What actually changed
The biggest shift wasn't speed — it was where my time goes. Before, a significant chunk of engineering time was spent on mechanical tasks: boilerplate, remembering exact API signatures, writing repetitive test scaffolding. That work hasn't disappeared, but I now spend a fraction of the time on it.
What that freed up was more time for the part of the work that actually requires my expertise: problem framing, architecture decisions, interpreting results, and knowing when a model output is plausible versus subtly wrong. That's a genuinely valuable shift.
Where I trust AI assistance — and where I don't
I trust AI coding tools heavily for:
- First drafts of utility code I'd otherwise look up (data loaders, argument parsers, config schemas)
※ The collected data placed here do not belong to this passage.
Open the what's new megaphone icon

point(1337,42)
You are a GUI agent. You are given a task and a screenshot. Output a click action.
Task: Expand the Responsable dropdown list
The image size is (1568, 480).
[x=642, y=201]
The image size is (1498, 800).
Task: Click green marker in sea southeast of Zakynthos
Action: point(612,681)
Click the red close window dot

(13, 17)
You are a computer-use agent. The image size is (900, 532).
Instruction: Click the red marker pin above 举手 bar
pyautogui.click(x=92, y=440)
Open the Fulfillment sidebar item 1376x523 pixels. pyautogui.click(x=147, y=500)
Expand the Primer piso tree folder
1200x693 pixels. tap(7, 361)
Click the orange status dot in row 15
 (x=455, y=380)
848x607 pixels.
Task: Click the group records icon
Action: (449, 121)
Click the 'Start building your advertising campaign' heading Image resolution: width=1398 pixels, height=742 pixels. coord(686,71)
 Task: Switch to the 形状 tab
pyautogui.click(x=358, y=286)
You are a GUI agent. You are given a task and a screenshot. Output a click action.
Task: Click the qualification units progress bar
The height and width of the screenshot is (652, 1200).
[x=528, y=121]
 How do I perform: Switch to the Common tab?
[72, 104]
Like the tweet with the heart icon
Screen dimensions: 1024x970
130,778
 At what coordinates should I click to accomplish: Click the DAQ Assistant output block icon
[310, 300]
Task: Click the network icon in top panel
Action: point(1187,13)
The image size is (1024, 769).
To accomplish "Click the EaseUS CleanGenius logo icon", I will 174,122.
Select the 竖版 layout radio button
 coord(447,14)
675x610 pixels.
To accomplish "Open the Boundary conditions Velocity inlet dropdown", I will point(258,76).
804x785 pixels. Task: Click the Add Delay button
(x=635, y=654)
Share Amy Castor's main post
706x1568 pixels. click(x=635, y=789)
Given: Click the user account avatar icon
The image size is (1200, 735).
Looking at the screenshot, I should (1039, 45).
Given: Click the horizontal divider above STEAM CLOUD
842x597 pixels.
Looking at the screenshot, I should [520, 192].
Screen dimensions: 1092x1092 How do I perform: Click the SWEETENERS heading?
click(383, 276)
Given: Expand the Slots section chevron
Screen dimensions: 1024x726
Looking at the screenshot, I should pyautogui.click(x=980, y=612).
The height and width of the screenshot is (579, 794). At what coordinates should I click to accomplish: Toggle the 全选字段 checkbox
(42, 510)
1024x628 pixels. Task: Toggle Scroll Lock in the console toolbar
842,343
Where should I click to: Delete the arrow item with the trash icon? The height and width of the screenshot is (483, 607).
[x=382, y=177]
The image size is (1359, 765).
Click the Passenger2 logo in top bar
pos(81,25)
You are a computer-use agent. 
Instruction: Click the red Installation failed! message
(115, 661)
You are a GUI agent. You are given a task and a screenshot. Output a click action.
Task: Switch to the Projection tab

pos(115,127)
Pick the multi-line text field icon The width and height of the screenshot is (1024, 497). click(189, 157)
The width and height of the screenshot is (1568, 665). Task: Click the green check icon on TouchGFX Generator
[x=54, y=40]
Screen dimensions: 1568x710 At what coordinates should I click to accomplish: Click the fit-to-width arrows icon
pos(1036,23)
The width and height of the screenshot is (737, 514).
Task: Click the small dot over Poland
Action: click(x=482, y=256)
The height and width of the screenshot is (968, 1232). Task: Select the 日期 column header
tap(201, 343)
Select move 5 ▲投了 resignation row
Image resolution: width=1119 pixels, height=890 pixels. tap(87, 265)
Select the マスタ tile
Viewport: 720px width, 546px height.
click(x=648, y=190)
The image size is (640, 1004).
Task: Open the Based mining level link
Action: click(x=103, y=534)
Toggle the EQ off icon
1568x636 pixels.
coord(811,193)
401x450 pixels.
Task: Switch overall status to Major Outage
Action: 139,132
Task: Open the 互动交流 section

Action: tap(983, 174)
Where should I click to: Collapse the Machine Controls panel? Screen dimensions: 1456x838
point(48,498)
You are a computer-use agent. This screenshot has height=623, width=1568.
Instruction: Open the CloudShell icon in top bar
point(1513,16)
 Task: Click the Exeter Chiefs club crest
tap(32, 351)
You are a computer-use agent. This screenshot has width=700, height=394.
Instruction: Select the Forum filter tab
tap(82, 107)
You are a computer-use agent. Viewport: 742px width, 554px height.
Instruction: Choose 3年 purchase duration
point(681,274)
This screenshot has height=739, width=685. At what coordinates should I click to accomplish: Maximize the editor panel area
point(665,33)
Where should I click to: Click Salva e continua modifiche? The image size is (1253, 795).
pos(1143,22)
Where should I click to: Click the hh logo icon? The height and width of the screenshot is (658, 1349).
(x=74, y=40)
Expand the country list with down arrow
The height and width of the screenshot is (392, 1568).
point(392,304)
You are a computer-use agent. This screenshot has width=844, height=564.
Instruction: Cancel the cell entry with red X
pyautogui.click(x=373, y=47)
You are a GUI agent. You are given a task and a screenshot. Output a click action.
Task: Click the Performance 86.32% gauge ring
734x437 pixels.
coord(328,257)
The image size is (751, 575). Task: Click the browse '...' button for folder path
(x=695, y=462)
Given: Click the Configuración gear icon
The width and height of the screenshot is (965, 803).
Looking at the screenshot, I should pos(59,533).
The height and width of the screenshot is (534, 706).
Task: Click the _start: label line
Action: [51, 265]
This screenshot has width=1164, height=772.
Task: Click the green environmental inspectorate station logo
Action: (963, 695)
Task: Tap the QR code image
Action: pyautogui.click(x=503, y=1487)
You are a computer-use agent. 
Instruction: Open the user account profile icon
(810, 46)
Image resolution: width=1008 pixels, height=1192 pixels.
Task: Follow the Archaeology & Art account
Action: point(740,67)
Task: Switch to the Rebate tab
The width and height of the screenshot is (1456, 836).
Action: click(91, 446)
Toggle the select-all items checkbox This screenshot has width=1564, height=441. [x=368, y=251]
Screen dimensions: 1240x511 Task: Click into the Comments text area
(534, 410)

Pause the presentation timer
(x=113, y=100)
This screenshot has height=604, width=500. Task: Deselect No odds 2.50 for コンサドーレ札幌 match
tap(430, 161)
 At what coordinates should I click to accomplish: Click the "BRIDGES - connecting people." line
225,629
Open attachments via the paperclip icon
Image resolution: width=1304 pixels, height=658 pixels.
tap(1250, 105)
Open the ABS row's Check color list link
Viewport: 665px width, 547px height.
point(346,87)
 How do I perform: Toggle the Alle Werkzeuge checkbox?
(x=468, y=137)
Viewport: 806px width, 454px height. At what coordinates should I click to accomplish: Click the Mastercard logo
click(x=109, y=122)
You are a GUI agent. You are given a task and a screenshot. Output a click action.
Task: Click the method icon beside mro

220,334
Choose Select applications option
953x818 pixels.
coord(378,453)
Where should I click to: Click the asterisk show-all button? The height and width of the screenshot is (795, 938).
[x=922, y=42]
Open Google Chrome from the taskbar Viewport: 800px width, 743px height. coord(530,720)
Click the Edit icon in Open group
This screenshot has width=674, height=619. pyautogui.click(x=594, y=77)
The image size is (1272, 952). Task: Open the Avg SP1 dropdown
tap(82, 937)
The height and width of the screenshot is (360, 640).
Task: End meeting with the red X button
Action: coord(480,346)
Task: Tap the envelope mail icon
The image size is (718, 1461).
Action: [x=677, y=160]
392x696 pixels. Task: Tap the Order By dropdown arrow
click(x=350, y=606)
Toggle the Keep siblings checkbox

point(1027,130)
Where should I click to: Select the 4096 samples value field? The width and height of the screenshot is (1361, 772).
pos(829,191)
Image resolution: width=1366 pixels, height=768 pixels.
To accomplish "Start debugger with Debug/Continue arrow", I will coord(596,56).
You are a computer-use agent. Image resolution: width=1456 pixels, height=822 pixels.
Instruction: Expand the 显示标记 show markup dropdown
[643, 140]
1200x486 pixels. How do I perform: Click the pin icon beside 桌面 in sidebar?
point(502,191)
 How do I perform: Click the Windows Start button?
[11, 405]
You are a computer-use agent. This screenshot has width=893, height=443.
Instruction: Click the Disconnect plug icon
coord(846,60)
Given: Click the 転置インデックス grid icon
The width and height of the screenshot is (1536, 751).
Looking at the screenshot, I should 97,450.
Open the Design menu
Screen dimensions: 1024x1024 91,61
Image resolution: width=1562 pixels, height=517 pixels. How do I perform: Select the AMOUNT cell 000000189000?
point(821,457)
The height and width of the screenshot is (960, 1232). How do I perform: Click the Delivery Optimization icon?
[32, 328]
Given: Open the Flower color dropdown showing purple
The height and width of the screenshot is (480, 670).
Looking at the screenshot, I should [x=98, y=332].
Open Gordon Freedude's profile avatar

- Translating between languages — Python to TypeScript, SQL to pandas, and so on
- Writing unit tests for functions I've already written and understand
- Explaining unfamiliar codebases or library APIs quickly
- Refactoring for clarity when I already know what the code should do
I do not trust them for:
- ML model architecture decisions — the suggestions are often reasonable but not optimal for the specific domain constraint I'm working under
- Numerical code where subtle floating-point or off-by-one errors compound into silent failures
- Security-critical code — I always review this independently
- Anything touching nuclear, safety-critical, or compliance-governed systems
Claude Code specifically
I started using Claude Code because I wanted something that could operate on whole codebases, not just the snippet in front of the cursor. For research projects where I have multiple interconnected modules, the ability to ask questions that span files — "where does this data transformation happen?" or "what calls this function and with what assumptions?" — is genuinely useful.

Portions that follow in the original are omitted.